Analistas de opinión concedían una importancia decisiva a la participación: cuanto mayor fuera, mayores serían las posibilidades de triunfo de Guillier. En cambio, si la ciudadanía se mantenía indiferente, aumentaban las de Piñera.

Para transmitir tranquilidad, calidez y armonía, el senador Piñera -que en la primera ronda obtuvo el 36,6% de los votos- difundió imágenes suyas desayunando en familia antes de ir a votar. «Tengo la firme convicción de que vamos a ganar estas elecciones y los tiempos mejores van a llegar a todos», declaró. El senador y expresidente también dijo que tenía «aprecio» por su rival, con quien dijo que se sentiría a gusto trabajando por Chile.

Por su parte, el senador Guillier -que en primera vuelta sacó el 22,7% de los sufragios- desayunó en la región de Antofagasta, en el norte del país, donde nació y estudió. El sociólogo y periodista que se postulaba como abanderado de la Nueva Mayoría -el conglomerado que ha sostenido a Bachelet- compartió la comida con una profesora suya y con un joven universitario que accedió a los estudios superiores gratuitos gracias a las recientes reformas de la ya presidenta en funciones.

«Es el año más intenso de mi vida», confesó este hombre de 64 años que se volcó en la política hace cinco. Su estratega de comunicación, Juan Forch, también expresó su confianza en el candidato. «La cosa está muy estrecha, pero nosotros estamos arriba», aseguró.

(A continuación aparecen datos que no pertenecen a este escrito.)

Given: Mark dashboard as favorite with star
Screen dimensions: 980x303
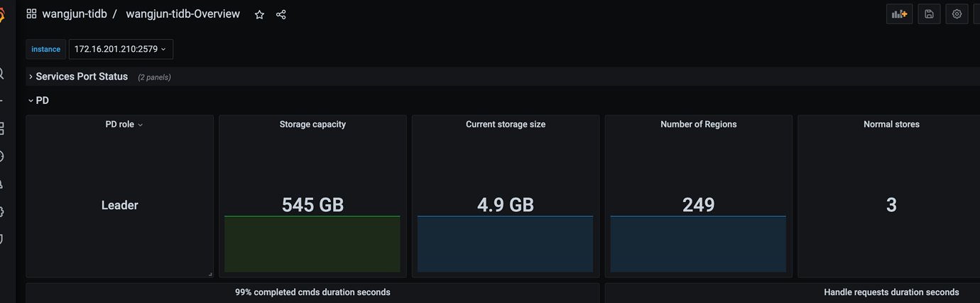Looking at the screenshot, I should pos(259,14).
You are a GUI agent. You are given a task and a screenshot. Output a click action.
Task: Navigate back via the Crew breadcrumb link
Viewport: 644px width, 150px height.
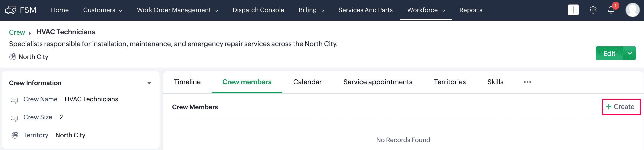(x=17, y=32)
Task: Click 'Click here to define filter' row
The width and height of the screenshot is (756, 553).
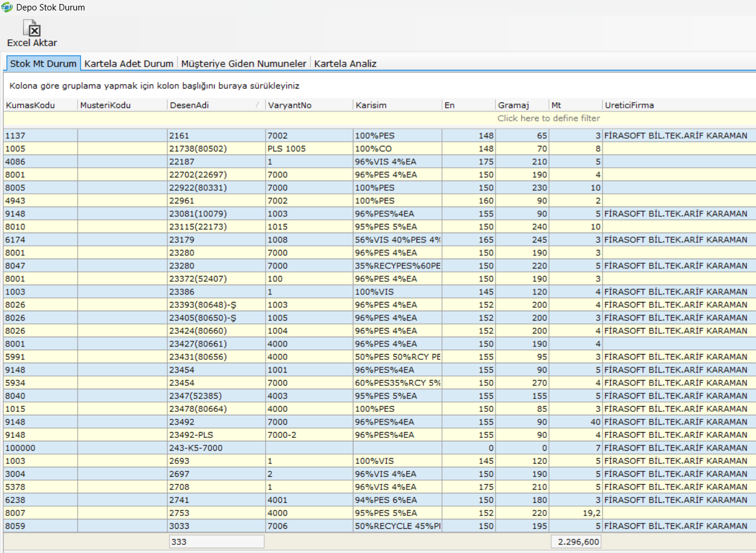Action: (x=548, y=118)
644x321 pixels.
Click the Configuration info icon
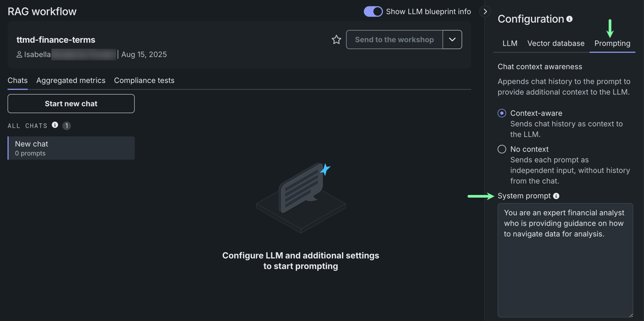tap(569, 19)
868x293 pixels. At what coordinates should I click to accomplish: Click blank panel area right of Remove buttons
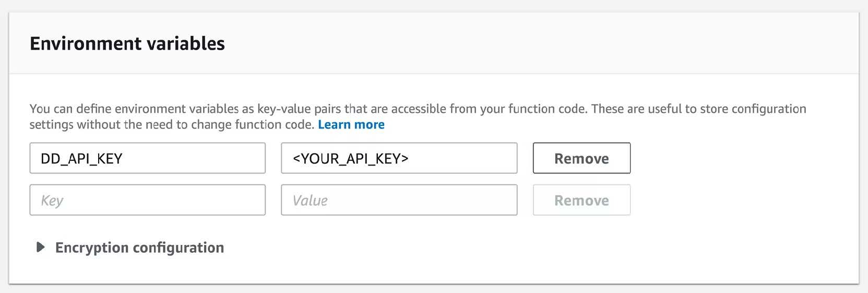741,178
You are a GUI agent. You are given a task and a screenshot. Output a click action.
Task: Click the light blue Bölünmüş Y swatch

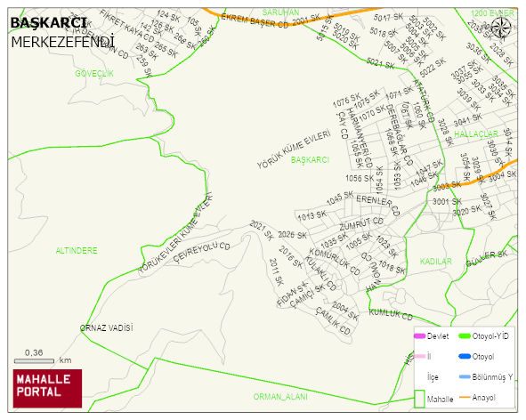click(x=465, y=376)
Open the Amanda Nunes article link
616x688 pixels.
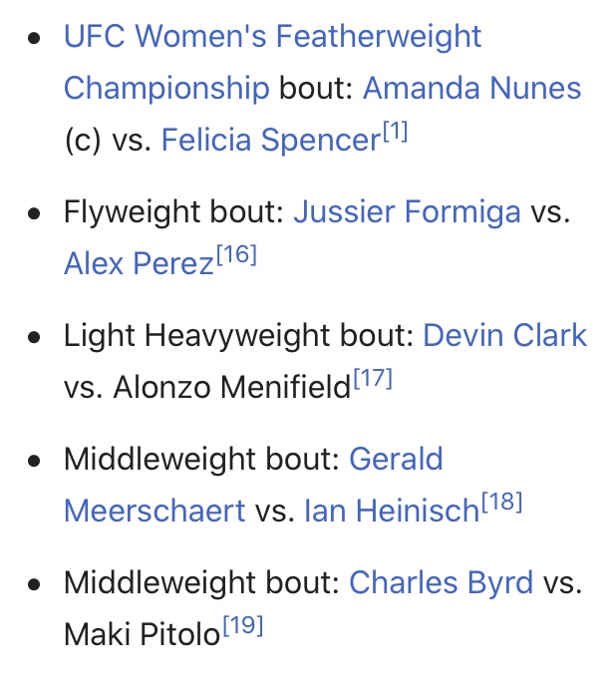click(471, 88)
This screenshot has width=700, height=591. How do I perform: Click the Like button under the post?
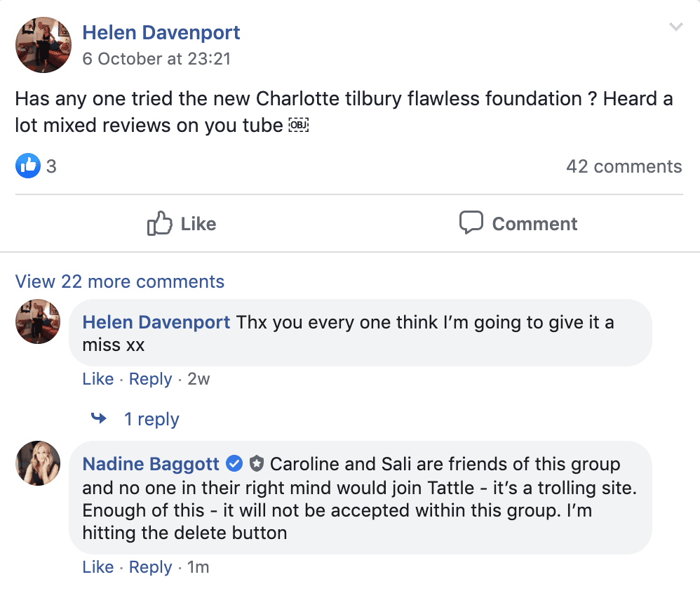(x=182, y=223)
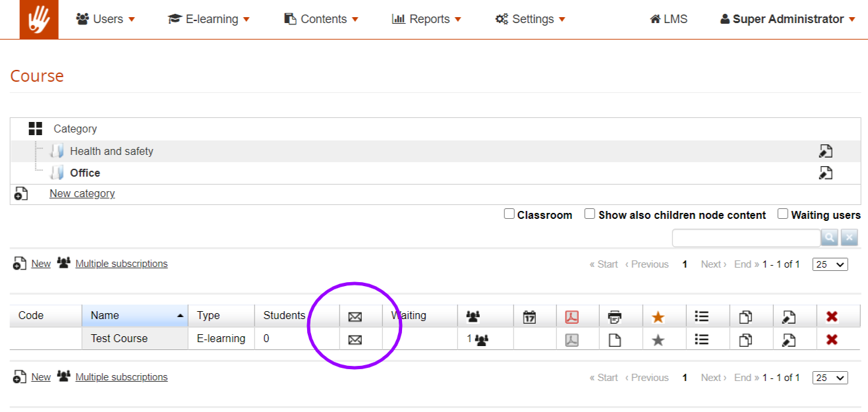868x412 pixels.
Task: Enable the Classroom checkbox
Action: (509, 214)
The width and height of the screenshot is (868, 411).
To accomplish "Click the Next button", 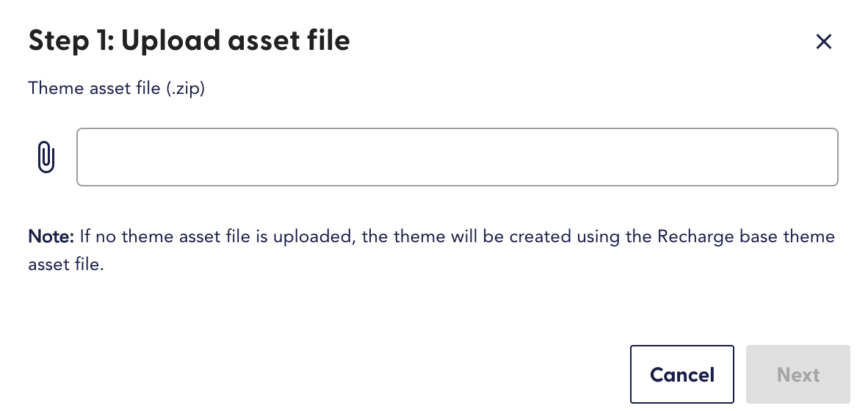I will [798, 374].
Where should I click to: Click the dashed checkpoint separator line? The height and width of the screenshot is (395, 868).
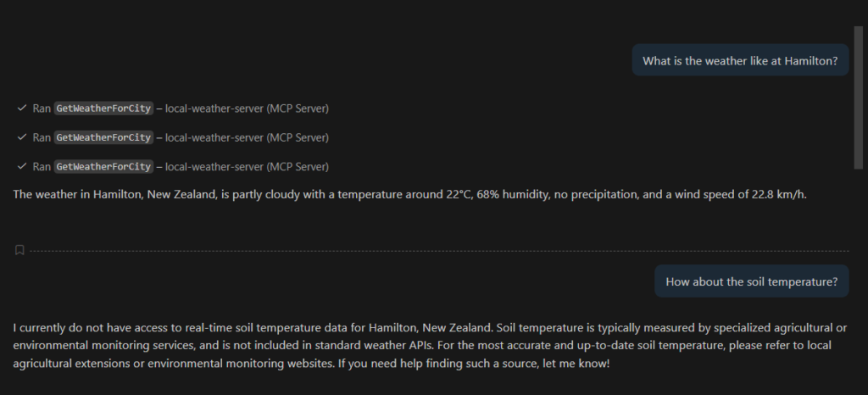424,251
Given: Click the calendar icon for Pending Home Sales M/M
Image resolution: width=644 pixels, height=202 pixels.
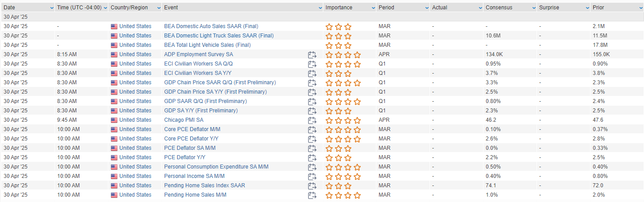Looking at the screenshot, I should point(312,195).
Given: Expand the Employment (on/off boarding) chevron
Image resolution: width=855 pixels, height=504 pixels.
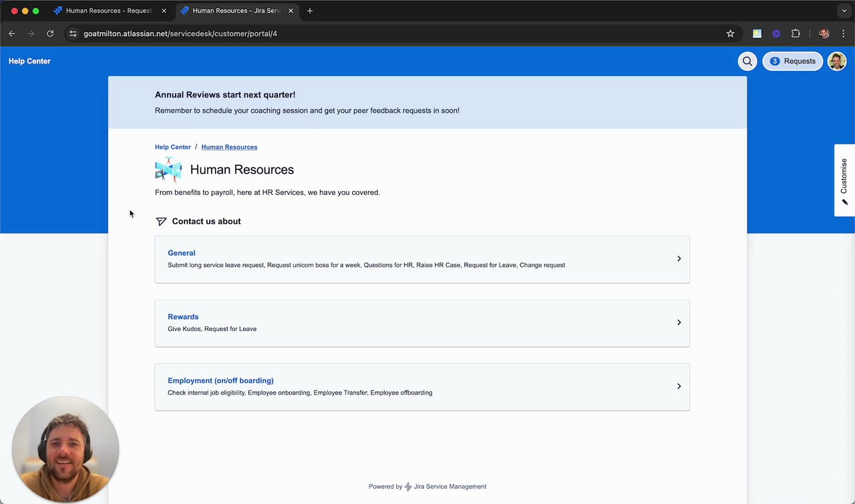Looking at the screenshot, I should [x=679, y=387].
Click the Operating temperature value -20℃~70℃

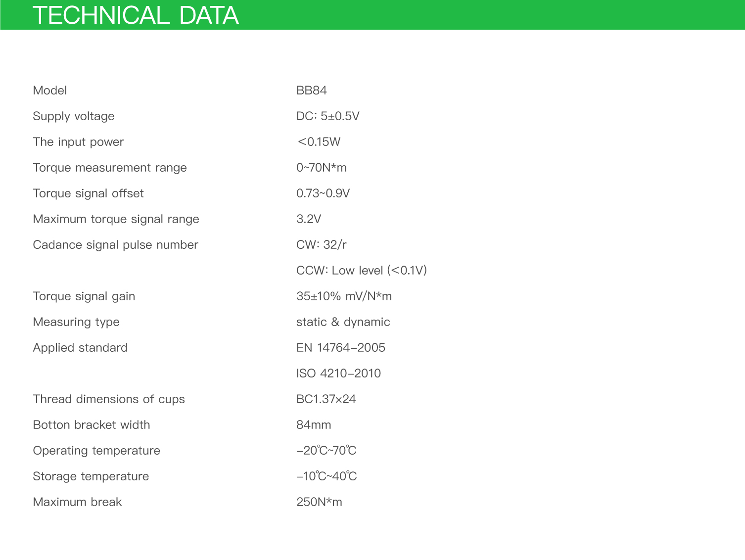[x=326, y=451]
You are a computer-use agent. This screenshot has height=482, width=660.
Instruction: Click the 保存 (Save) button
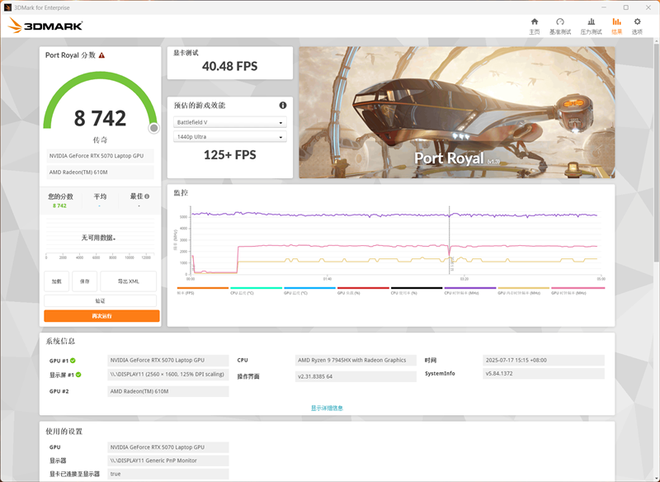(x=85, y=281)
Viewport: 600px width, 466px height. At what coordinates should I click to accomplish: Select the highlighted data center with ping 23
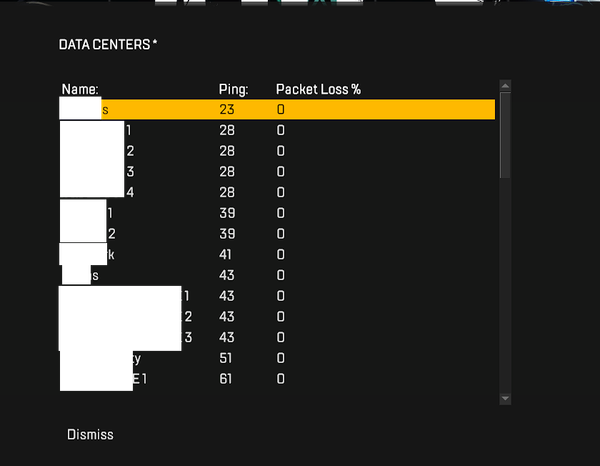pos(277,109)
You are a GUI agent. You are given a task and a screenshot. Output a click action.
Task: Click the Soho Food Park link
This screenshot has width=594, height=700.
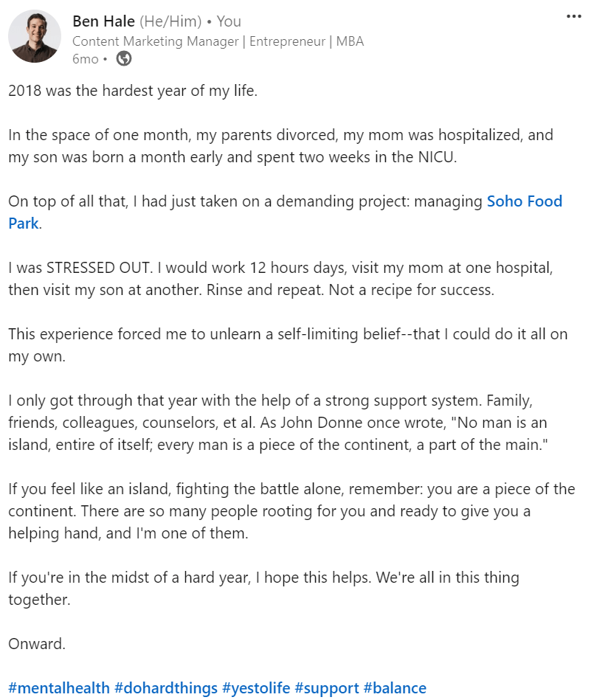point(524,201)
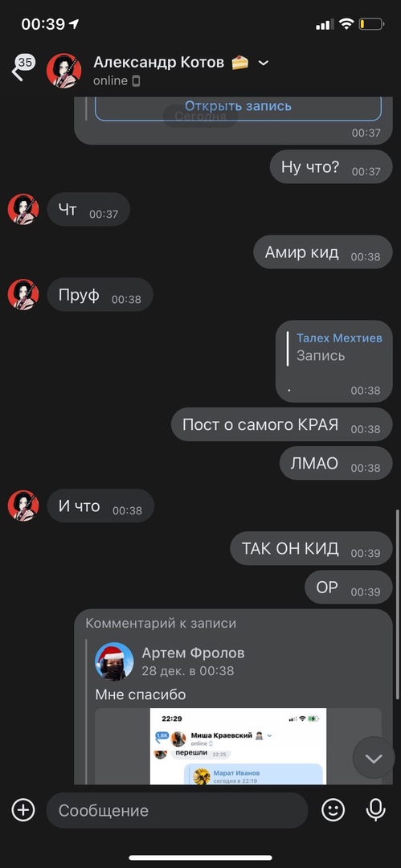401x868 pixels.
Task: Open the Талех Мехтиев forwarded post
Action: tap(334, 361)
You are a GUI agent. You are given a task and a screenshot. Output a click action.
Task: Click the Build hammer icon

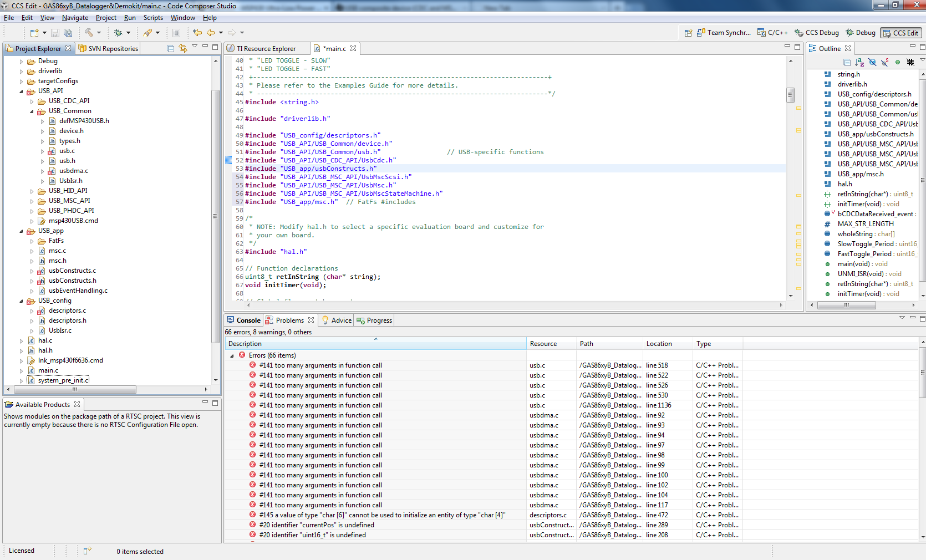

Para que se confirmaran los resultado esperados por Guillier, el candidato oficialista necesitaba sumar casi todos los apoyos de los rivales centroizquierdistas de la primera vuelta: el independiente Marco Enríquez Ominami, la democristiana Carolina Goic, pero sobre todo los votos de Beatriz Sánchez, la estrella de la primera ronda. La candidata del izquierdista Frente Amplio -que hubiera querido reformas sociales más audaces que las que impulsó Bachelet- obtuvo un 20,2% de los votos y casi desbanca a Guillier.

El Frente Amplio no llamó orgánicamente a votar por el postulante del oficialismo, pero sus principales dirigentes -y la misma Sánchez- aseguraron que votarían «contra Piñera».